FQ CoDel - Any plans to implement?

switchman

Now that you have “CoDel” support, any plans on implementing “FQ-CoDel” support. It builds on CoDel. From the RFC.
_The FQ-CoDel algorithm is a combined packet scheduler and AQM developed as part of the bufferbloat-fighting community effort. It is based on a modified Deficit Round Robin (DRR) queue heduler, with the CoDel AQM algorithm operating on each sub-queue.

FQ-CoDel mixes packets from multiple flows and reduces the impact of head of line blocking from bursty traffic. It provides isolation for low-rate traffic such as DNS, web, and videoconferencing traffic. It improves utilisation across the networking fabric, especially for bidirectional traffic, by keeping queue lengths short; and it can be implemented in a memory- and CPU-efficient fashion across a wide range of hardware._

RFC
https://tools.ietf.org/html/draft-hoeiland-joergensen-aqm-fq-codel-01

Technical description of FQ CoDel
http://www.bufferbloat.net/projects/codel/wiki/Technical_description_of_FQ_CoDel

Good study of CoDel. FQ-CoDel and PIE. It is oriented toward cable modems, but it is good info.
http://www.cablelabs.com/wp-content/uploads/2013/11/Active_Queue_Management_Algorithms_DOCSIS_3_0.pdf

Harvy66

Is it just me, or does this attempt to do flow based equality? This would be great an keeping a single flow from hogging all of the bandwidth.

Harvy66

It does have the added extra variable of hash size, but otherwise I wonder if this can be a drop-in replacement for CoDel?

Harvy66

I'm not quite sure what the difference is between FQ-CoDel and SFQ-CoDel, but according to that DOCSIS paper, SQF-CoDel has many more corner cases and did not handle high congestion as well as plain CoDel. If I had to choose, I would just use CoDel.

The DOCSIS paper described SFQ has having 32 buckets and ietf described FQ as having 1024, and even made mention to SQF as something different. I loved the DOCSIS paper for its testing data, but I wish it had FQ and not SFQ. I'll see if I can find any similar testing data for FQ.

Harvy66

Seems FQ is quite different from SQF. Better packet scheduling and better drop characteristics. Described as "Deploy fq_codel. It's just an across the board win"

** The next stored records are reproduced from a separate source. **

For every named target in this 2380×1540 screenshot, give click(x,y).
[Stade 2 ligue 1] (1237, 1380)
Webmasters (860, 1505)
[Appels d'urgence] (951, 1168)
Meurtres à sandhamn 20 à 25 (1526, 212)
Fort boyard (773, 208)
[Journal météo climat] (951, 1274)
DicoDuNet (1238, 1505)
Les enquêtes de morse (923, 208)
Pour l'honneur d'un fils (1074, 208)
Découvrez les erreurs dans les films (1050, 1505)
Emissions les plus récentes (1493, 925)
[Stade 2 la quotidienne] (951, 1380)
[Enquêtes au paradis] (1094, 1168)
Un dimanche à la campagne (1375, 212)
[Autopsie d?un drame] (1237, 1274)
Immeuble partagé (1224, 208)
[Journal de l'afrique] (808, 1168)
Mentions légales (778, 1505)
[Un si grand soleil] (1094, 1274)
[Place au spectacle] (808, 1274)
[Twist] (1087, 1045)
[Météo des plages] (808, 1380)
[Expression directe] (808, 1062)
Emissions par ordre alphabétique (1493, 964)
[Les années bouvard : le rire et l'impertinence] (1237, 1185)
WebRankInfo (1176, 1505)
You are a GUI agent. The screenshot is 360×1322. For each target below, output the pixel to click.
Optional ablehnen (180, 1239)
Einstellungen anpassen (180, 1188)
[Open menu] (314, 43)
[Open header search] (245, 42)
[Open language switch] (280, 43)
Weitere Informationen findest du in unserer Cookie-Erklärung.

https://indico.uknof.org.uk/getFile.py/access?contribId=3&resId=0&materialId=slides&confId=27

I find it interesting that they mention uTP as being "problematic".

I found this slide. I added a few notes. I never noticed how poorly TCP "shared" bandwidth over a congested link. One flow seems to take over.

switchman

The authors of the cable modem paper acknowledged that some of the issues they were seeing is a result of only 32 queues. I think they were looking at it from a model perspective where typically it would have limited flows, ie a home environment.

Here is another paper. Not bad.
http://akira.ruc.dk/~tohojo/bufferbloat/bufferbloat-final.pdf

Presentation. Look at slide 39. I think this explains the default of 1024 queues.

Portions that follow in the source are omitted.